Because Shakespeare's work is in the public domain, many theater companies take the opportunity to update or adapt the work to a different era or concept. (A recent example is the Public Theater's much-debated Shakespeare in the Park production of "Julius Caesar," which depicted a modern-day Rome and a Caesar much like President Trump.) WallByrd's version of "Macbeth" is post-apocalyptic, inspired by the 1979 and 2015 "Mad Max" films in both aesthetic and tone.

In other words, Shakespearean purists beware: this isn't The Bard's 17th century world. It's WallByrd's world now, and it asks the audience to suspend disbelief; to coexist with giant puppets and gender-blind casting. For those who are willing to do so, the reward is a show unlike anything else currently onstage.

Like most of WallByrd's (and Shakespeare's) shows, "Macbeth" is a lengthy run -- two hours and 45 minutes, including a 15-minute intermission -- but the show keeps a consistent pace. The cast features more than 25 people, ranging in age, and many of the cast members fill multiple ensemble roles. The lead roles are packed with talent, a necessity whenever Shakespeare is performed. In this adaptation, the actors had the challenge of the language, the fight choreography (directed by professional Alec Barbour), characterization, and the set (which many in the cast had to climb and jump from throughout the show).

Andy Head (as Macbeth) and Megan Barbour (Lady Macbeth), both highly trained actors, deliver outstanding performances and embody the iconic characters with a chemistry and energy that is captivating throughout the show. In the role of Banquo, recent Nazareth College graduate Ged Owen possesses a quiet intensity and stage presence beyond his years of experience.
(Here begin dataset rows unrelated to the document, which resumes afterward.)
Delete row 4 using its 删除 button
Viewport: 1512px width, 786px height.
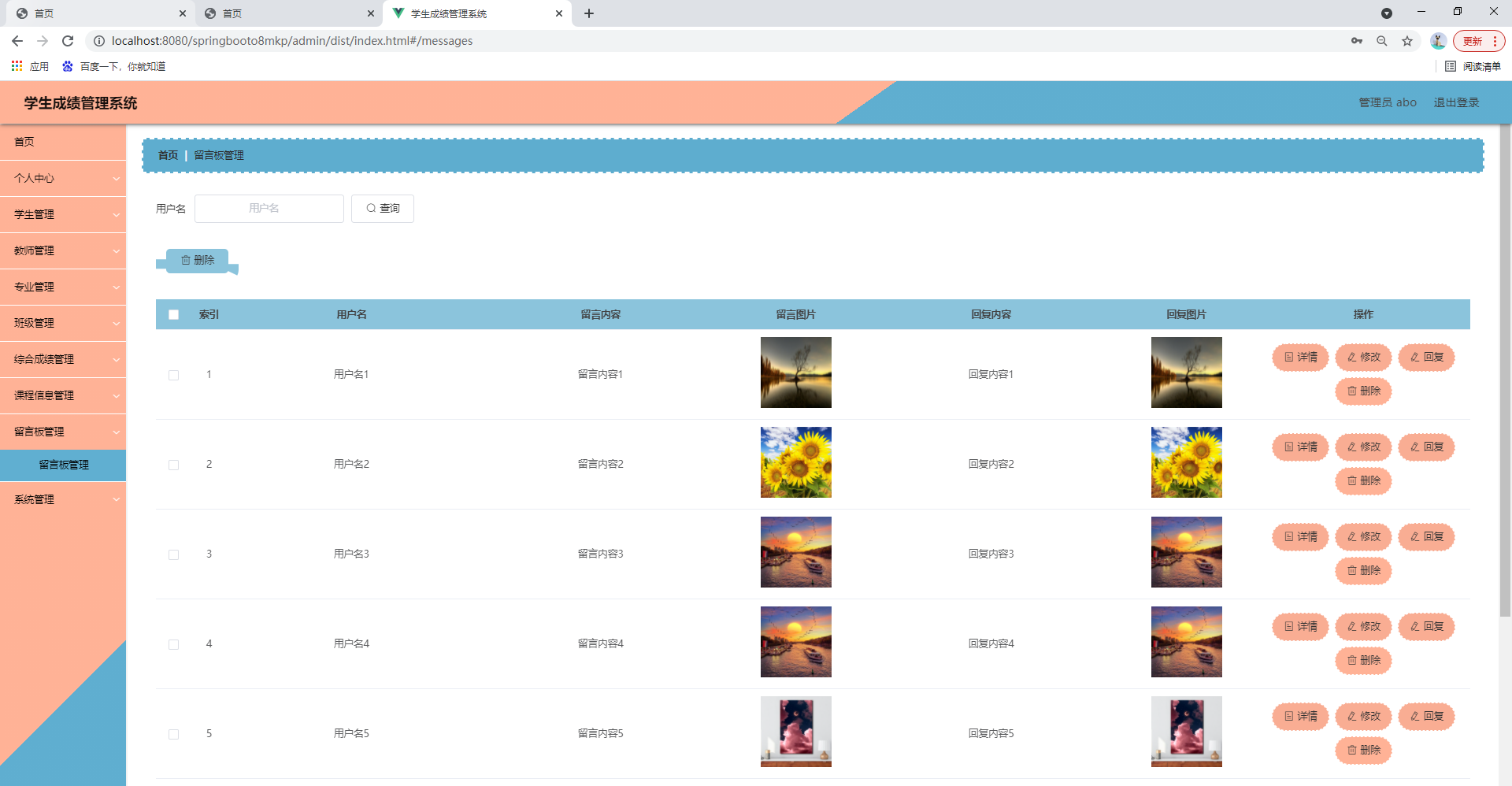(x=1363, y=661)
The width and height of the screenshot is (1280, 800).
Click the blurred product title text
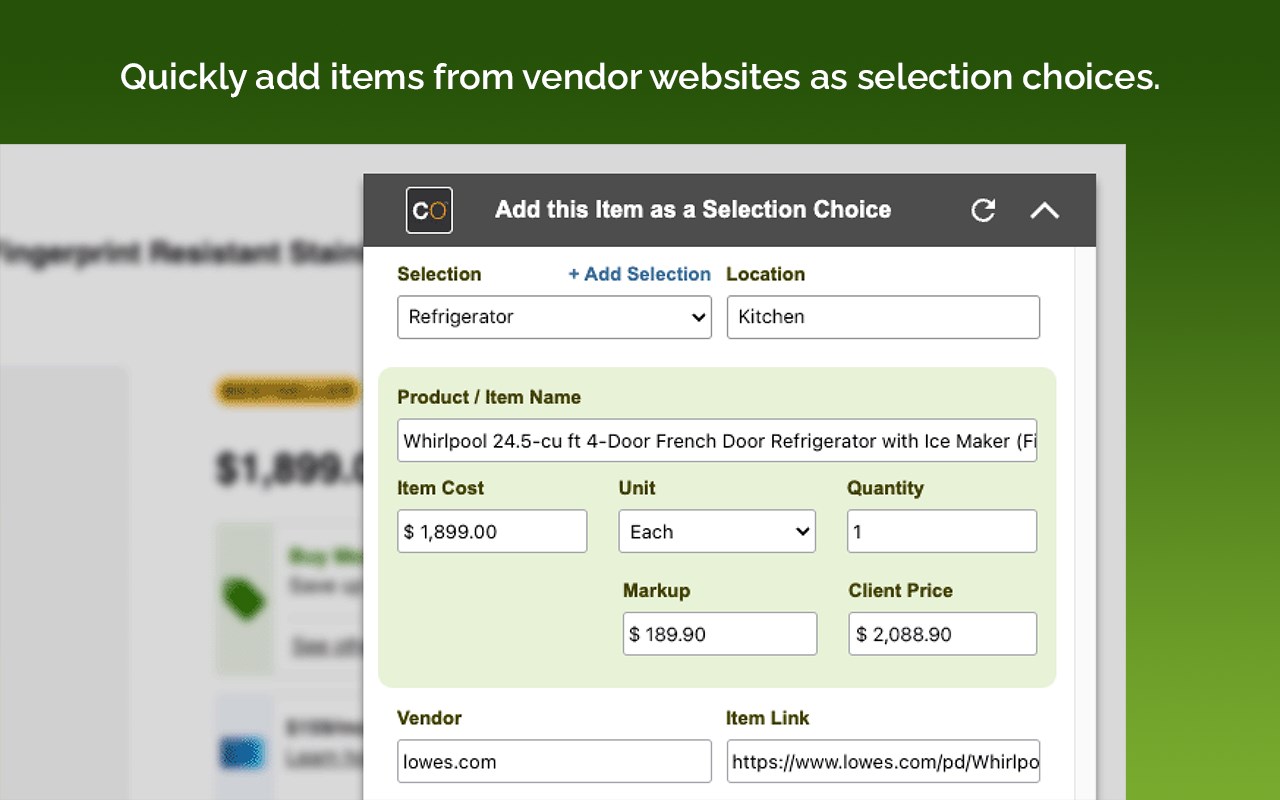coord(180,254)
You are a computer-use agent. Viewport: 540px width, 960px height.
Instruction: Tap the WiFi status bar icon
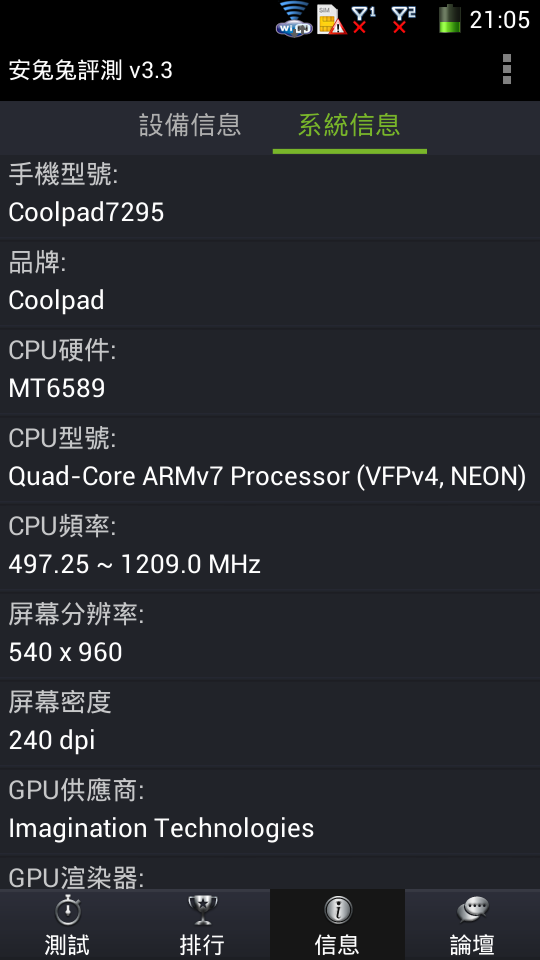click(x=294, y=18)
Jonathan Lowery, who plays Lennox, steals the show during battle scenes with his fluid, expert movement (no surprise, considering he's a member of PUSH Physical Theatre). Lauren MacDonough (Menteith) elicits chills with a short, eerily beautiful a cappella song. The entire cast, overall, remains impressively in character and focused throughout the performance -- a rare feat for a non-professional troupe.
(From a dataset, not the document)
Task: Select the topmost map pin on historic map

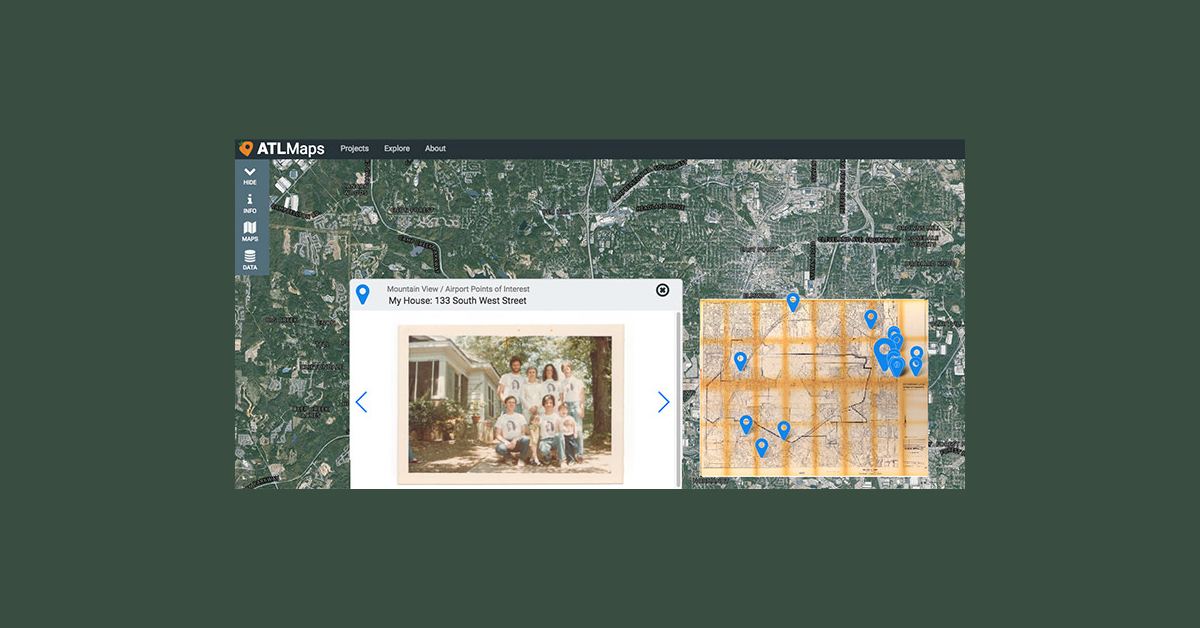Action: 793,301
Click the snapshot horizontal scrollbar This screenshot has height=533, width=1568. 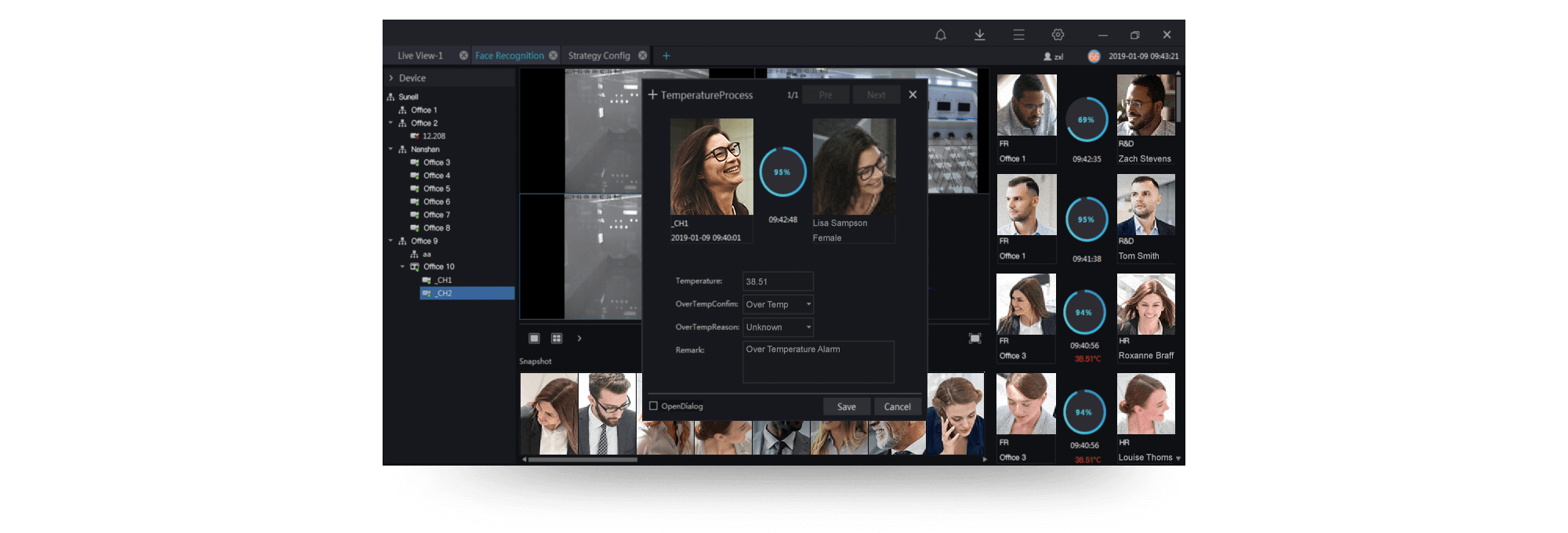pos(583,460)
According to its fundraising page on Fractured Atlas (a nonprofit crowdfunding platform for artists), WallByrd's budget for the show was projected around $30,000. That's easy to believe, based on a set featuring extensive scaffolding rentals that provide multiple levels onstage; advanced lighting equipment; and extensive sound design that incorporates mics for the actors and a full soundtrack.

The stage resembles a fallout shelter, while the costumes and makeup reflect aspects of military grunge, desert wear, and war paint. Monte also created several large puppets -- really, a more gruesome term would be fitting for these beings -- that add delightfully horrifying special effects to the show.

Live, local theater competes with multimillion-dollar film budgets, plot-heavy video games, and that supercomputer in everyone's pocket. For the next generation of theatergoers -- one that values experiences over material possessions -- immersive, sensory theater is a strategic move, and creating more of it will only advance Rochester's theater scene.